A research team at Georgia Tech has discovered a way this can be done, using a smartphone accelerometer-the internal device that detects when and how the phone is tilted-to sense keyboard vibrations and decipher complete sentences with up to 80 percent accuracy. They say that although the procedure is not easy; it is definitely possible with the latest generations of smartphones.
“We first tried our experiments with an iPhone 3GS, and the results were difficult to read,” said Patrick Traynor, assistant professor in Georgia Tech’s School of Computer Science. “But then we tried an iPhone 4, which has an added gyroscope to clean up the accelerometer noise, and the results were much better. We believe that most smartphones made in the past two years are sophisticated enough to launch this attack.”

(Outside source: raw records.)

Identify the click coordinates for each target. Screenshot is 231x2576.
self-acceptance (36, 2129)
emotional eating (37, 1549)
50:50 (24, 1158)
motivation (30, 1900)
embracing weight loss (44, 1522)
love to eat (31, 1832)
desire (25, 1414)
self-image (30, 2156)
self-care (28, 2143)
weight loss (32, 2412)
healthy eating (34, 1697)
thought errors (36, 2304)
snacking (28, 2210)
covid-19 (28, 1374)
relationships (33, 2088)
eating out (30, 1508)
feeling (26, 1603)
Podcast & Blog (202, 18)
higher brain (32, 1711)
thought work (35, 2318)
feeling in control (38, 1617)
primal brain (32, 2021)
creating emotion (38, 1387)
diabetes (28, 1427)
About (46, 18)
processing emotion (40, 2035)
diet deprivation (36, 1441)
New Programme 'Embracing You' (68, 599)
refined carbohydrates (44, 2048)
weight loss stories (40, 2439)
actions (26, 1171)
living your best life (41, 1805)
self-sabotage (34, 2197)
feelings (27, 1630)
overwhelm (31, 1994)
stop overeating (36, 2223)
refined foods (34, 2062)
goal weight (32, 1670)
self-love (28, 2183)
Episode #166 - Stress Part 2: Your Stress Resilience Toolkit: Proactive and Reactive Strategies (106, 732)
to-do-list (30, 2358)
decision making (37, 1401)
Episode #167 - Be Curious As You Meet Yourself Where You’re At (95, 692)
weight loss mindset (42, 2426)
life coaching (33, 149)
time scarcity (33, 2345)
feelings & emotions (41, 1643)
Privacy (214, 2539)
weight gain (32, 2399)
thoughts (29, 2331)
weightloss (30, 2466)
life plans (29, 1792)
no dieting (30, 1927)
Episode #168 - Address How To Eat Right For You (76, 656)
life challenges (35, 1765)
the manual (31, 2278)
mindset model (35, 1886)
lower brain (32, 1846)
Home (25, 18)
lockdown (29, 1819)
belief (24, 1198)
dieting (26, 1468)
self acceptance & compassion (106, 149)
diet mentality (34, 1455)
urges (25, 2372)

In the past, Traynor said, researchers have accomplished similar results using microphones, but a microphone is a much more sensitive instrument than an accelerometer. A typical smartphone’s microphone samples vibration roughly 44,000 times per second, while even newer phone’s accelerometers sample just 100 times per second-two full orders of magnitude less often.
Also, manufacturers have installed security around a phone’s microphone; the phone’s operating system is programmed to ask users whether to give new applications access to most built-in sensors, including the microphone. Accelerometers typically are not protected in this way.